Recent advances in single-molecule fluorescence microscope techniques have allowed singlemolecule
sensitivity to probe various protein-DNA interactions, their structural changes, and
fundamental cellular processes in a living cell. In this talk, I will introduce a novel single-molecule
fluorescence microscope technique and single-particle tracking method based on super-resolution
imaging, which were used for investigating cellular dynamics in living cells. Transcription, a process
of mRNA generation by RNA polymerase (RNAP), is highly coupled with translation by ribosome in
bacteria. The effect of the transcription-translation coupling on the transcriptional dynamics and the
localization of genes in a living cell is poorly understood. Here, we directly observe the dynamics
of transcription and the movement of the subcellular localization of genes actively transcribed by
RNAP in living cells at the sub-diffraction limit resolution.
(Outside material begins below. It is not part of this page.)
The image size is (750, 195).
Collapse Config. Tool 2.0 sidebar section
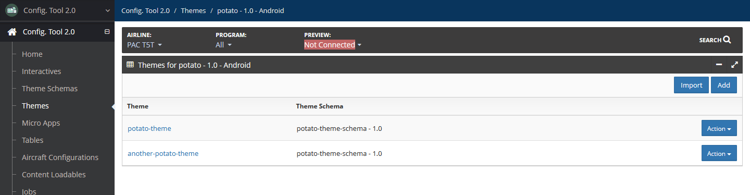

The subcellular localizations of the nonmembrane
protein’ genes, actively transcribed by RNAPs, move toward outside nucleoid or to
plasma membrane by the effect of translation by ribosome. The movement of genes by
transcription-translation coupling is general for both E. coli RNAP and T7 RNAP. Our observation
demonstrates how two spatially separated processes of transcription and translation are coupled in
bacteria and the movement of genes by the cooperation between transcription and translation plays
a crucial role in the effective expression of genes in living cells. This work paves the way to observe
individual protein machinery and to reveal fundamental cellular processes in living cells. In the
second part, I will introduce real-time single-protein tracking in a living cell, which was used to
study the interactions of membrane proteins. Finally, I will introduce new single-molecule FRET
technique for observing millisecond conformational change of biomolecules.